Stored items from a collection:
• • • •
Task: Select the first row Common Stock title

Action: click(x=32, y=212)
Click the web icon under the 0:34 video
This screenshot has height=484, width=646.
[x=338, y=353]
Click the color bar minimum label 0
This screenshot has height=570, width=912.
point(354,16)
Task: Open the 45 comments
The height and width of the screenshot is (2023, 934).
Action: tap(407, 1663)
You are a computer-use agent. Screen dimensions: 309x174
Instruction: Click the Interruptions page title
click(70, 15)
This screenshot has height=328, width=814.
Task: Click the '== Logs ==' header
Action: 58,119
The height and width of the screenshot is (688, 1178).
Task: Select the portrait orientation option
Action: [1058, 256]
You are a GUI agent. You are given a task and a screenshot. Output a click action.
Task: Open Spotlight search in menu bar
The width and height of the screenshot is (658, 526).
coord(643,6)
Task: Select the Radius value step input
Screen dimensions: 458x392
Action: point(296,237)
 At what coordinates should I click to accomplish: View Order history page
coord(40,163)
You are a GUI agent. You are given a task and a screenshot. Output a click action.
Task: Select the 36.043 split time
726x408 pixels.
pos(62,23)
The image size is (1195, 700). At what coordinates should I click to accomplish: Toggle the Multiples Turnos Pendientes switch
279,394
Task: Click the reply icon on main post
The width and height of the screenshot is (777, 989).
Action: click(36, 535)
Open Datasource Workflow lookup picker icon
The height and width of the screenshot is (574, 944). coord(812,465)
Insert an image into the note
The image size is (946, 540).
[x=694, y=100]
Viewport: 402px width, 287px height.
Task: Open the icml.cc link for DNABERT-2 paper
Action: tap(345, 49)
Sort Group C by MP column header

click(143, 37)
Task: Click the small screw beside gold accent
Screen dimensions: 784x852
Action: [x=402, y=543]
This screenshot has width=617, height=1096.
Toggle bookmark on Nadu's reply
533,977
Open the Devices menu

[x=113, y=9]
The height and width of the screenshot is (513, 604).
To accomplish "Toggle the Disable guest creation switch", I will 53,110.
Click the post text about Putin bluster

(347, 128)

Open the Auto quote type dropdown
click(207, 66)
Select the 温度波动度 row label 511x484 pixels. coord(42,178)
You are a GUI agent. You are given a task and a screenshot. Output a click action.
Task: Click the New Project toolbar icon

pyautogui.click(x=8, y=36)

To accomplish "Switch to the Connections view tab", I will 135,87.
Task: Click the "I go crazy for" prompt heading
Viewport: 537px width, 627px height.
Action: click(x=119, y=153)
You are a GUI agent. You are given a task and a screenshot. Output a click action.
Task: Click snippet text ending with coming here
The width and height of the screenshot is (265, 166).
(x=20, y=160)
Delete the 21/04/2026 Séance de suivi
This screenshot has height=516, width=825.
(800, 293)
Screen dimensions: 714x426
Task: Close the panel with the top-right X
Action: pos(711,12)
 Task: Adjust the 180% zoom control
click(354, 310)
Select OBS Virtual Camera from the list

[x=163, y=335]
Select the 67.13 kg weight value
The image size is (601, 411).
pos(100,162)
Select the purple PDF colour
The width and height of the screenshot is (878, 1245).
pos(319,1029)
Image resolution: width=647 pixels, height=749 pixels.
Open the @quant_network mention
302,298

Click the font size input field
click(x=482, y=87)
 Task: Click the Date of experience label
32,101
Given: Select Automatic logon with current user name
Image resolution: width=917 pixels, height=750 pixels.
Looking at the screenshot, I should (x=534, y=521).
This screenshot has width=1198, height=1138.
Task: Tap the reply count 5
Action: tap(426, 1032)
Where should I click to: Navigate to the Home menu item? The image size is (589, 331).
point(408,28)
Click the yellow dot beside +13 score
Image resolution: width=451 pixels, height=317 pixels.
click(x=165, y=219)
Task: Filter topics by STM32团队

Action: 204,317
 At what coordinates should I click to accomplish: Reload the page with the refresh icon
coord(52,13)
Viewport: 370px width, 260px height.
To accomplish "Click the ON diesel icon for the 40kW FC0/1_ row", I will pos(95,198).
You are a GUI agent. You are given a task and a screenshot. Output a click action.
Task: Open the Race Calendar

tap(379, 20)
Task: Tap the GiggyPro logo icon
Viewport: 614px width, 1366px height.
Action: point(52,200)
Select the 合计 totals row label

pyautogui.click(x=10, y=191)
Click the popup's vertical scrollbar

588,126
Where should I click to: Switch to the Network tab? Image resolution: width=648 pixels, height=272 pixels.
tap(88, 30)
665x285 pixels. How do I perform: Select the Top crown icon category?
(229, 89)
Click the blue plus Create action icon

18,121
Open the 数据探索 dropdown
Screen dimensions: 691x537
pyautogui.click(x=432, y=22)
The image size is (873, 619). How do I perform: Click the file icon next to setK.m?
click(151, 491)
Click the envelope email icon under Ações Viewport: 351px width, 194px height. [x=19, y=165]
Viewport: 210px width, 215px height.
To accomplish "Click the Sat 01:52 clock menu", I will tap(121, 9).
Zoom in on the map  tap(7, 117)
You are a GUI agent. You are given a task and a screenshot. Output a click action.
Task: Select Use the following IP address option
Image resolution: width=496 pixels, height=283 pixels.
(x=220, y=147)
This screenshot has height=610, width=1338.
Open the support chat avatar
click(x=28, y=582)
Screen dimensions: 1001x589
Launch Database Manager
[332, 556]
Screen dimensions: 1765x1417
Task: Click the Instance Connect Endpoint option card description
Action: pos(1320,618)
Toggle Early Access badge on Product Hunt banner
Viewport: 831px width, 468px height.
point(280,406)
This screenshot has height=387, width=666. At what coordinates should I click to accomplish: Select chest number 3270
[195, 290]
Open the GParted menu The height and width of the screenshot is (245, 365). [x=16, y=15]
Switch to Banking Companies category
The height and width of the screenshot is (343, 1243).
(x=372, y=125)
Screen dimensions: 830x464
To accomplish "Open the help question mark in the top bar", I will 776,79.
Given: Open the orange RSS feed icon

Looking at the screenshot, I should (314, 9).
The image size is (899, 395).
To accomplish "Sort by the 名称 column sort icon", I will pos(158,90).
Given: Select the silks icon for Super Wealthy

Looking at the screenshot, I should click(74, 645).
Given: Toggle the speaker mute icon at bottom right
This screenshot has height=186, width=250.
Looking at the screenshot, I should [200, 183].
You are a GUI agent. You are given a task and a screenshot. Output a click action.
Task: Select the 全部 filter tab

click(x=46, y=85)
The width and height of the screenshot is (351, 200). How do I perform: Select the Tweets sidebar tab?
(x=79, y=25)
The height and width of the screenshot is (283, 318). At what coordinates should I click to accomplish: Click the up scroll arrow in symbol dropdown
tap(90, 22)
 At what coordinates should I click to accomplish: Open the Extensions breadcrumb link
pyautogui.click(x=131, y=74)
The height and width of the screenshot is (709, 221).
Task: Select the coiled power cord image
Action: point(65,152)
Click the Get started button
• • • •
What the exercise asks: Output the records once more, exactly as they stand.

Your response:
Task: Select the first row Common Stock title

Action: click(x=32, y=212)
Click the web icon under the 0:34 video
This screenshot has height=484, width=646.
[x=338, y=353]
Click the color bar minimum label 0
This screenshot has height=570, width=912.
point(354,16)
Task: Open the 45 comments
The height and width of the screenshot is (2023, 934).
Action: tap(407, 1663)
You are a computer-use agent. Screen dimensions: 309x174
Instruction: Click the Interruptions page title
click(70, 15)
This screenshot has height=328, width=814.
Task: Click the '== Logs ==' header
Action: 58,119
The height and width of the screenshot is (688, 1178).
Task: Select the portrait orientation option
Action: [1058, 256]
You are a GUI agent. You are given a task and a screenshot. Output a click action.
Task: Open Spotlight search in menu bar
The width and height of the screenshot is (658, 526).
coord(643,6)
Task: Select the Radius value step input
Screen dimensions: 458x392
Action: point(296,237)
 At what coordinates should I click to accomplish: View Order history page
coord(40,163)
You are a GUI agent. You are given a task and a screenshot. Output a click action.
Task: Select the 36.043 split time
726x408 pixels.
pos(62,23)
The image size is (1195, 700). At what coordinates should I click to accomplish: Toggle the Multiples Turnos Pendientes switch
279,394
Task: Click the reply icon on main post
The width and height of the screenshot is (777, 989).
Action: click(36, 535)
Open Datasource Workflow lookup picker icon
The height and width of the screenshot is (574, 944). coord(812,465)
Insert an image into the note
The image size is (946, 540).
[x=694, y=100]
Viewport: 402px width, 287px height.
Task: Open the icml.cc link for DNABERT-2 paper
Action: tap(345, 49)
Sort Group C by MP column header

click(143, 37)
Task: Click the small screw beside gold accent
Screen dimensions: 784x852
Action: [x=402, y=543]
This screenshot has width=617, height=1096.
Toggle bookmark on Nadu's reply
533,977
Open the Devices menu

[x=113, y=9]
The height and width of the screenshot is (513, 604).
To accomplish "Toggle the Disable guest creation switch", I will 53,110.
Click the post text about Putin bluster

(347, 128)

Open the Auto quote type dropdown
click(207, 66)
Select the 温度波动度 row label 511x484 pixels. coord(42,178)
You are a GUI agent. You are given a task and a screenshot. Output a click action.
Task: Click the New Project toolbar icon

pyautogui.click(x=8, y=36)

To accomplish "Switch to the Connections view tab", I will 135,87.
Task: Click the "I go crazy for" prompt heading
Viewport: 537px width, 627px height.
Action: click(x=119, y=153)
You are a GUI agent. You are given a task and a screenshot. Output a click action.
Task: Click snippet text ending with coming here
The width and height of the screenshot is (265, 166).
(x=20, y=160)
Delete the 21/04/2026 Séance de suivi
This screenshot has height=516, width=825.
(800, 293)
Screen dimensions: 714x426
Task: Close the panel with the top-right X
Action: pos(711,12)
 Task: Adjust the 180% zoom control
click(354, 310)
Select OBS Virtual Camera from the list

[x=163, y=335]
Select the 67.13 kg weight value
The image size is (601, 411).
pos(100,162)
Select the purple PDF colour
The width and height of the screenshot is (878, 1245).
pos(319,1029)
Image resolution: width=647 pixels, height=749 pixels.
Open the @quant_network mention
302,298

Click the font size input field
click(x=482, y=87)
 Task: Click the Date of experience label
32,101
Given: Select Automatic logon with current user name
Image resolution: width=917 pixels, height=750 pixels.
Looking at the screenshot, I should (x=534, y=521).
This screenshot has width=1198, height=1138.
Task: Tap the reply count 5
Action: tap(426, 1032)
Where should I click to: Navigate to the Home menu item? The image size is (589, 331).
point(408,28)
Click the yellow dot beside +13 score
Image resolution: width=451 pixels, height=317 pixels.
click(x=165, y=219)
Task: Filter topics by STM32团队

Action: 204,317
 At what coordinates should I click to accomplish: Reload the page with the refresh icon
coord(52,13)
Viewport: 370px width, 260px height.
To accomplish "Click the ON diesel icon for the 40kW FC0/1_ row", I will pos(95,198).
You are a GUI agent. You are given a task and a screenshot. Output a click action.
Task: Open the Race Calendar

tap(379, 20)
Task: Tap the GiggyPro logo icon
Viewport: 614px width, 1366px height.
Action: point(52,200)
Select the 合计 totals row label

pyautogui.click(x=10, y=191)
Click the popup's vertical scrollbar

588,126
Where should I click to: Switch to the Network tab? Image resolution: width=648 pixels, height=272 pixels.
tap(88, 30)
665x285 pixels. How do I perform: Select the Top crown icon category?
(229, 89)
Click the blue plus Create action icon

18,121
Open the 数据探索 dropdown
Screen dimensions: 691x537
pyautogui.click(x=432, y=22)
The image size is (873, 619). How do I perform: Click the file icon next to setK.m?
click(151, 491)
Click the envelope email icon under Ações Viewport: 351px width, 194px height. [x=19, y=165]
Viewport: 210px width, 215px height.
To accomplish "Click the Sat 01:52 clock menu", I will tap(121, 9).
Zoom in on the map  tap(7, 117)
You are a GUI agent. You are given a task and a screenshot. Output a click action.
Task: Select Use the following IP address option
Image resolution: width=496 pixels, height=283 pixels.
(x=220, y=147)
This screenshot has height=610, width=1338.
Open the support chat avatar
click(x=28, y=582)
Screen dimensions: 1001x589
Launch Database Manager
[332, 556]
Screen dimensions: 1765x1417
Task: Click the Instance Connect Endpoint option card description
Action: pos(1320,618)
Toggle Early Access badge on Product Hunt banner
Viewport: 831px width, 468px height.
point(280,406)
This screenshot has height=387, width=666. At what coordinates should I click to accomplish: Select chest number 3270
[195, 290]
Open the GParted menu The height and width of the screenshot is (245, 365). [x=16, y=15]
Switch to Banking Companies category
The height and width of the screenshot is (343, 1243).
(x=372, y=125)
Screen dimensions: 830x464
To accomplish "Open the help question mark in the top bar", I will 776,79.
Given: Open the orange RSS feed icon

Looking at the screenshot, I should (314, 9).
The image size is (899, 395).
To accomplish "Sort by the 名称 column sort icon", I will pos(158,90).
Given: Select the silks icon for Super Wealthy

Looking at the screenshot, I should click(74, 645).
Given: Toggle the speaker mute icon at bottom right
This screenshot has height=186, width=250.
Looking at the screenshot, I should [200, 183].
You are a GUI agent. You are given a task and a screenshot. Output a click action.
Task: Select the 全部 filter tab

click(x=46, y=85)
The width and height of the screenshot is (351, 200). How do I perform: Select the Tweets sidebar tab?
(x=79, y=25)
The height and width of the screenshot is (283, 318). At what coordinates should I click to accomplish: Click the up scroll arrow in symbol dropdown
tap(90, 22)
 At what coordinates should I click to accomplish: Open the Extensions breadcrumb link
pyautogui.click(x=131, y=74)
The height and width of the screenshot is (709, 221).
Task: Select the coiled power cord image
Action: point(65,152)
Click the Get started button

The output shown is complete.